* [Text passage]:
I had a question posed to me last week; 'what was the first science experiment?'

The downside to knowing a lot, including copious amounts of trivia and a completely unnecessary pantheon of movie quotes, is an occasional inability to answer a simple question simply.   I was somewhat stumped because much of what we think of as science was really engineering that required some knowledge of natural laws, for example Archimedes and his bathtub or Archimedes (again) with his death ray(1), so I wanted to factor those out, but I am sure my answer was not what most people expected because it is not a famous name.   Will you agree?   Perhaps not, because of the term 'experiment', but even that would be something we have to argue about.

Science experiments really began when we progressed from observation and determination to observation, wondering about that, making a hypothesis about it and then testing it.   Before the scientific method, if you wanted answers, you naturally looked toward the most obvious thing or you tried a lot and figured out what worked.  For example, if you noticed that after heavy rains worms were on the ground, ancient man might have concluded mud made worms - that is a fairly linear conclusion based on observation.    But if you have sailors on your ship suffering from gonorrhea(2) in the 1500s, as did some on the Mary Rose, and your medical solution involves injecting mercury into their urethra you are just making stuff up.   Though we have to assume that worked since the sailors likely died from mercury poisoning rather than gonorrhea.

In the 1600s, an Italian came along who took us beyond the engineering of Archimedes and into the age of the controlled experiment.   You think I am going to say Galileo, right?
 
No, I am picking Francesco Redi from 1668.    He noticed that meat carcasses at a slaughterhouse had flies all around them, a common occurrence before refrigeration and the assumption had always been that rotting meat created maggots, the fly larvae.    But he was an educated man and did not accept that rotting meat was creating flies, he believed that flies created flies - so he set out to challenge meat to create flies and the modern scientific method using controlled experimentation was born.

Esperienze intorno alla generazione degl' Insetti Francesco Redi
Redi published his description of the experiment (1668) and you can see it in Esperienze intorno alla generazione degl' Insetti.  Scroll over to page 187.

Redi filled eight jars with meat and then covered four of the jars with cloth. Maggots developed in the variously less covered jars but did not develop in the completely cloth-covered jars.

By eliminating as many unknowns as possible, by controlling the experiment with great detail, Redi was able to prove conclusively that meat was not creating maggots.

* [Source data]:
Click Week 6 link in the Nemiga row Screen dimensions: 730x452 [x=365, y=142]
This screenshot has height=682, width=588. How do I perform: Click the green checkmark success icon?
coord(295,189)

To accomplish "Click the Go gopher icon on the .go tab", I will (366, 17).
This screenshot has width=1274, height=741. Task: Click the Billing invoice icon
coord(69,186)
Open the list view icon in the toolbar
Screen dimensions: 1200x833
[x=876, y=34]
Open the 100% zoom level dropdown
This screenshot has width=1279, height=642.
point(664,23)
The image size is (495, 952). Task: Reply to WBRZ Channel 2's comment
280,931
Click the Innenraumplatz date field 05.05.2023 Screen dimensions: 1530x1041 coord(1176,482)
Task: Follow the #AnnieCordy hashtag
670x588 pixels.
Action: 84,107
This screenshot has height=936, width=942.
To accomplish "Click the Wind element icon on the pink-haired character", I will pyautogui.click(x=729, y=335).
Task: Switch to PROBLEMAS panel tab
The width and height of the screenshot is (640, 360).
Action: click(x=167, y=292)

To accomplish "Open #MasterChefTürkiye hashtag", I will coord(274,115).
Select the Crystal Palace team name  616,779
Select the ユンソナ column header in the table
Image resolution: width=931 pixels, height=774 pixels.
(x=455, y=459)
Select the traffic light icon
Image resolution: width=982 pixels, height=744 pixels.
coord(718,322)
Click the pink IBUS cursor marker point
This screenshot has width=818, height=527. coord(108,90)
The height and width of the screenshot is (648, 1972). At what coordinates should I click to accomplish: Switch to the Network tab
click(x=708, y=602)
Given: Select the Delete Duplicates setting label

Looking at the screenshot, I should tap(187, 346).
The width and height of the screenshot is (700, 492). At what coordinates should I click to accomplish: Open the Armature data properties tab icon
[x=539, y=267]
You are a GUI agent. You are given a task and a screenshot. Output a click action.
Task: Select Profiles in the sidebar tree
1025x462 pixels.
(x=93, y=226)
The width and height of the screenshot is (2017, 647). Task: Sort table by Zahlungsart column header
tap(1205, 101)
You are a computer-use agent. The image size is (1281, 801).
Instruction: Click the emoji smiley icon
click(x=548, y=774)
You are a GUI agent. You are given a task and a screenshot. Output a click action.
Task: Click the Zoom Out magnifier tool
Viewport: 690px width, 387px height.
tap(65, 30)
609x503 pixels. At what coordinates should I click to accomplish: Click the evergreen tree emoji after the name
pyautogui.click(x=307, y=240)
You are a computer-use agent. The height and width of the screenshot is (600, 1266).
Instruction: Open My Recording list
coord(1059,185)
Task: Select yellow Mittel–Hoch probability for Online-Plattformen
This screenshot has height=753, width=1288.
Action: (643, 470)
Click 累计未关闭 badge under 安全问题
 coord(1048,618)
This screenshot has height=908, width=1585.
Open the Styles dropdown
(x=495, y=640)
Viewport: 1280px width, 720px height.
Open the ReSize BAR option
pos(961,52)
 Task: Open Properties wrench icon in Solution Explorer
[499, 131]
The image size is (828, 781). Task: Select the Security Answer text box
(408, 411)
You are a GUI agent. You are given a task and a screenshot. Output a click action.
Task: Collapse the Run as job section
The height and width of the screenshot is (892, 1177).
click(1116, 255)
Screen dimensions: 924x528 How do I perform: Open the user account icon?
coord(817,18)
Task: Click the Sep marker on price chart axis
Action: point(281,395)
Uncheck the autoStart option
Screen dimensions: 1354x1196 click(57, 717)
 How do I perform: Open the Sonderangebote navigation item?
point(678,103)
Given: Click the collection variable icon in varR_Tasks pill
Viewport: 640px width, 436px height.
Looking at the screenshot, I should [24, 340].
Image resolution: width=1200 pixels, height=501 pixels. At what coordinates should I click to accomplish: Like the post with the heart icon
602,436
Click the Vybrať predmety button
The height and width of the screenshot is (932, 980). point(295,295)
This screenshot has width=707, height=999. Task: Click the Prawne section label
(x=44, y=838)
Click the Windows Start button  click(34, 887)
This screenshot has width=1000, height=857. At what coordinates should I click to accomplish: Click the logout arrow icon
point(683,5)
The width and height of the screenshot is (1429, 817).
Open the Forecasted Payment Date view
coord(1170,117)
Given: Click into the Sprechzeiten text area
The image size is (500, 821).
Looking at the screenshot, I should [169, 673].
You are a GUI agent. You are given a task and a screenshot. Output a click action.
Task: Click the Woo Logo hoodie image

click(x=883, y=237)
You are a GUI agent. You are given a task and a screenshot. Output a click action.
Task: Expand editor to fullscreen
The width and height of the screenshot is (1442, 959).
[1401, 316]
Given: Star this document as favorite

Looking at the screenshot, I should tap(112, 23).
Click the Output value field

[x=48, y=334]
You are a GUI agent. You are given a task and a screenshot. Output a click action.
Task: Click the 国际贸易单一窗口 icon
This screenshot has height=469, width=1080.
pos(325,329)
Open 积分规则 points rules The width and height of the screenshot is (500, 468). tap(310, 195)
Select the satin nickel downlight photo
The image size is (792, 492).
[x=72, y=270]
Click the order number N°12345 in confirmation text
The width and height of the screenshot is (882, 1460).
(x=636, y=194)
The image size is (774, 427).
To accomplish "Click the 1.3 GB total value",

* [Apply what you read]:
1. Name every person mentioned in the essay about the first science experiment.
2. Continue the essay about the first science experiment from its final sentence.

* [Answers for each item]:
1. Archimedes, Galileo, Francesco Redi

2.
The maggot experiment also put a stake in the heart of spontaneous generation, a religious tenet, so why did Redi not have issues with the Medicis and the Church the way Galileo did if, as we are constantly told, religion hates science?    People invented all kinds of rationales for Galileo's problems which were completely exculpatory of him - in unscientific fashion - like that Italian language rather than Latin was a problem, the Church adored Aristotle, etc. - but the testing of those took looking no further than examining the treatment of Redi a generation later, who also wrote in Italian and kicked around Aristotle.

No one will ever know but my guess would be that style had more to do with Galileo than religion hating science.  Galileo was not very well liked by anyone, including by other scientists, and Redi was a neutral personality.   Galileo may have introduced the modern experimental method but Redi created the first controlled experiment, and his clear methodology didn't open him up to personal attacks the way Galileo did.   His research also didn't overreach its data.  Anyone who wanted to insist spontaneous generation did not occur in flies but had in the past could happily do so.

Am I contending Redi was the first to recognize you want to control as many variables as possible?  Not at all, just like no one would really contend Galileo's method had not been outlined by earlier natural philosophers - but Redi is the first controlled experiment we can document.   And in science, that counts for a lot. 

NOTES

(1) Really, though, didn't Archimedes do the coolest stuff?
(2) Also known as 'the clap', either because they removed the pus-like discharge by 'clapping' the penis on both sides or because French brothels were known as les clapiers.  Your call.